• **Your task**
Restate the data exactly, with nothing altered.

++++++++

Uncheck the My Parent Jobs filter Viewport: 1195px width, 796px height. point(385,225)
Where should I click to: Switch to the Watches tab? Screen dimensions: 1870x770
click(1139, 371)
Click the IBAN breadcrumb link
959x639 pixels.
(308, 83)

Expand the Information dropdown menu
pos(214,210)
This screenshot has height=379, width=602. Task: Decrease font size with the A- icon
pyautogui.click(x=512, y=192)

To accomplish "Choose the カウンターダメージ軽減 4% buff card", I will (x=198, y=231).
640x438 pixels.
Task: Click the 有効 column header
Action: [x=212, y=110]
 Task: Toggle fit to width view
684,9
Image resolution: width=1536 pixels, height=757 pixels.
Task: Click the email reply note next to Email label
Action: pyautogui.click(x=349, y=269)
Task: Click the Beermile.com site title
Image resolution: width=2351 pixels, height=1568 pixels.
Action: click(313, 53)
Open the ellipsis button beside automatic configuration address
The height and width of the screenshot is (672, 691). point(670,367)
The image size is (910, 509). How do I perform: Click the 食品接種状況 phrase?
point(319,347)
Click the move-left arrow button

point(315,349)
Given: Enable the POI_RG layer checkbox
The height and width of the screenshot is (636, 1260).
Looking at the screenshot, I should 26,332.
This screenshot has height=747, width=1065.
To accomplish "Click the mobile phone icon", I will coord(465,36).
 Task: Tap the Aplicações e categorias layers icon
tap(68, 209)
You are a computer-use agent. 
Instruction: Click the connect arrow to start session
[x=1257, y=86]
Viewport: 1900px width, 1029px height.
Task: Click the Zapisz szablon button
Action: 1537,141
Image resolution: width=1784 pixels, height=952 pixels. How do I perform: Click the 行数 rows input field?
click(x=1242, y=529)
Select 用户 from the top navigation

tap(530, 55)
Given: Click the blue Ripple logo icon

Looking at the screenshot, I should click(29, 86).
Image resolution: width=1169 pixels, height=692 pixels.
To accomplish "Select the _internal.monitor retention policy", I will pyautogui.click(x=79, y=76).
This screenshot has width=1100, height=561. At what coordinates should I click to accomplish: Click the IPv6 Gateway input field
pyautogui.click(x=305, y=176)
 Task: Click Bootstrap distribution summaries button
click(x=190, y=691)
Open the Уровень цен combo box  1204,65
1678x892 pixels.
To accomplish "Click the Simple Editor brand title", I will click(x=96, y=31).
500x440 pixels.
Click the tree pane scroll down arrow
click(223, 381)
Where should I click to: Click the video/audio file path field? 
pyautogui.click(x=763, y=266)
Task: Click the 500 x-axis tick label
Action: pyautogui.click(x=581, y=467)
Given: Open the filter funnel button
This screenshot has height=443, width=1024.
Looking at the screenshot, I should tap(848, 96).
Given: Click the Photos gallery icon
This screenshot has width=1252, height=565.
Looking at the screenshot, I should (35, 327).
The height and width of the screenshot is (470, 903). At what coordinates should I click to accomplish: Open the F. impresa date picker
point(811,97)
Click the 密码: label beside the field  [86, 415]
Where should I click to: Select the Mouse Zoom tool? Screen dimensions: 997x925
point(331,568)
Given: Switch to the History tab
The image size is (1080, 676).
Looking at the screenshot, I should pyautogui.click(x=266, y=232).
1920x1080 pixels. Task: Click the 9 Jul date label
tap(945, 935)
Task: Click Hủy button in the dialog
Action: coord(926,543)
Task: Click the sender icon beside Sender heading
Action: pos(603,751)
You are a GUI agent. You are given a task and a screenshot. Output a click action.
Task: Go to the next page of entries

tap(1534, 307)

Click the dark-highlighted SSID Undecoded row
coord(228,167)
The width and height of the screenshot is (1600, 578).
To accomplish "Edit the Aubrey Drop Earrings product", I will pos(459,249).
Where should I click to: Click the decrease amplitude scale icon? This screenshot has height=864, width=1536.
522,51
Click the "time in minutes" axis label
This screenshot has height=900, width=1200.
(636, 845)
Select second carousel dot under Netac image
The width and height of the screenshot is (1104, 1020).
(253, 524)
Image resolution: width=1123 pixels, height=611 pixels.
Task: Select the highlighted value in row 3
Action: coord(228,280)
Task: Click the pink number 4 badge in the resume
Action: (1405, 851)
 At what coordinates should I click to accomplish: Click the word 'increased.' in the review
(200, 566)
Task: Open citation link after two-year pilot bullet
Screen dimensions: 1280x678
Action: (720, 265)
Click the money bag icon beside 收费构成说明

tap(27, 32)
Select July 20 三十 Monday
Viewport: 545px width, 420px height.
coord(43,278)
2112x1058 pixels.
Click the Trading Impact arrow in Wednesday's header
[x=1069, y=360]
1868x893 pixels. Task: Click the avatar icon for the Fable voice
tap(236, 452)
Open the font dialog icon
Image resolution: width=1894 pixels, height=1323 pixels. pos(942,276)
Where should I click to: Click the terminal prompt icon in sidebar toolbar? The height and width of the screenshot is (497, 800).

++++++++

• **Exercise solution**
Uncheck the My Parent Jobs filter Viewport: 1195px width, 796px height. point(385,225)
Where should I click to: Switch to the Watches tab? Screen dimensions: 1870x770
click(1139, 371)
Click the IBAN breadcrumb link
959x639 pixels.
(308, 83)

Expand the Information dropdown menu
pos(214,210)
This screenshot has height=379, width=602. Task: Decrease font size with the A- icon
pyautogui.click(x=512, y=192)

To accomplish "Choose the カウンターダメージ軽減 4% buff card", I will (x=198, y=231).
640x438 pixels.
Task: Click the 有効 column header
Action: [x=212, y=110]
 Task: Toggle fit to width view
684,9
Image resolution: width=1536 pixels, height=757 pixels.
Task: Click the email reply note next to Email label
Action: pyautogui.click(x=349, y=269)
Task: Click the Beermile.com site title
Image resolution: width=2351 pixels, height=1568 pixels.
Action: click(313, 53)
Open the ellipsis button beside automatic configuration address
The height and width of the screenshot is (672, 691). point(670,367)
The image size is (910, 509). How do I perform: Click the 食品接種状況 phrase?
point(319,347)
Click the move-left arrow button

point(315,349)
Given: Enable the POI_RG layer checkbox
The height and width of the screenshot is (636, 1260).
Looking at the screenshot, I should 26,332.
This screenshot has height=747, width=1065.
To accomplish "Click the mobile phone icon", I will coord(465,36).
 Task: Tap the Aplicações e categorias layers icon
tap(68, 209)
You are a computer-use agent. 
Instruction: Click the connect arrow to start session
[x=1257, y=86]
Viewport: 1900px width, 1029px height.
Task: Click the Zapisz szablon button
Action: 1537,141
Image resolution: width=1784 pixels, height=952 pixels. How do I perform: Click the 行数 rows input field?
click(x=1242, y=529)
Select 用户 from the top navigation

tap(530, 55)
Given: Click the blue Ripple logo icon

Looking at the screenshot, I should click(29, 86).
Image resolution: width=1169 pixels, height=692 pixels.
To accomplish "Select the _internal.monitor retention policy", I will pyautogui.click(x=79, y=76).
This screenshot has width=1100, height=561. At what coordinates should I click to accomplish: Click the IPv6 Gateway input field
pyautogui.click(x=305, y=176)
 Task: Click Bootstrap distribution summaries button
click(x=190, y=691)
Open the Уровень цен combo box  1204,65
1678x892 pixels.
To accomplish "Click the Simple Editor brand title", I will click(x=96, y=31).
500x440 pixels.
Click the tree pane scroll down arrow
click(223, 381)
Where should I click to: Click the video/audio file path field? 
pyautogui.click(x=763, y=266)
Task: Click the 500 x-axis tick label
Action: pyautogui.click(x=581, y=467)
Given: Open the filter funnel button
This screenshot has height=443, width=1024.
Looking at the screenshot, I should tap(848, 96).
Given: Click the Photos gallery icon
This screenshot has width=1252, height=565.
Looking at the screenshot, I should (35, 327).
The height and width of the screenshot is (470, 903). At what coordinates should I click to accomplish: Open the F. impresa date picker
point(811,97)
Click the 密码: label beside the field  [86, 415]
Where should I click to: Select the Mouse Zoom tool? Screen dimensions: 997x925
point(331,568)
Given: Switch to the History tab
The image size is (1080, 676).
Looking at the screenshot, I should pyautogui.click(x=266, y=232).
1920x1080 pixels. Task: Click the 9 Jul date label
tap(945, 935)
Task: Click Hủy button in the dialog
Action: coord(926,543)
Task: Click the sender icon beside Sender heading
Action: pos(603,751)
You are a GUI agent. You are given a task and a screenshot. Output a click action.
Task: Go to the next page of entries

tap(1534, 307)

Click the dark-highlighted SSID Undecoded row
coord(228,167)
The width and height of the screenshot is (1600, 578).
To accomplish "Edit the Aubrey Drop Earrings product", I will pos(459,249).
Where should I click to: Click the decrease amplitude scale icon? This screenshot has height=864, width=1536.
522,51
Click the "time in minutes" axis label
This screenshot has height=900, width=1200.
(636, 845)
Select second carousel dot under Netac image
The width and height of the screenshot is (1104, 1020).
(253, 524)
Image resolution: width=1123 pixels, height=611 pixels.
Task: Select the highlighted value in row 3
Action: coord(228,280)
Task: Click the pink number 4 badge in the resume
Action: (1405, 851)
 At what coordinates should I click to accomplish: Click the word 'increased.' in the review
(200, 566)
Task: Open citation link after two-year pilot bullet
Screen dimensions: 1280x678
Action: (720, 265)
Click the money bag icon beside 收费构成说明

tap(27, 32)
Select July 20 三十 Monday
Viewport: 545px width, 420px height.
coord(43,278)
2112x1058 pixels.
Click the Trading Impact arrow in Wednesday's header
[x=1069, y=360]
1868x893 pixels. Task: Click the avatar icon for the Fable voice
tap(236, 452)
Open the font dialog icon
Image resolution: width=1894 pixels, height=1323 pixels. pos(942,276)
Where should I click to: Click the terminal prompt icon in sidebar toolbar? The height and width of the screenshot is (497, 800).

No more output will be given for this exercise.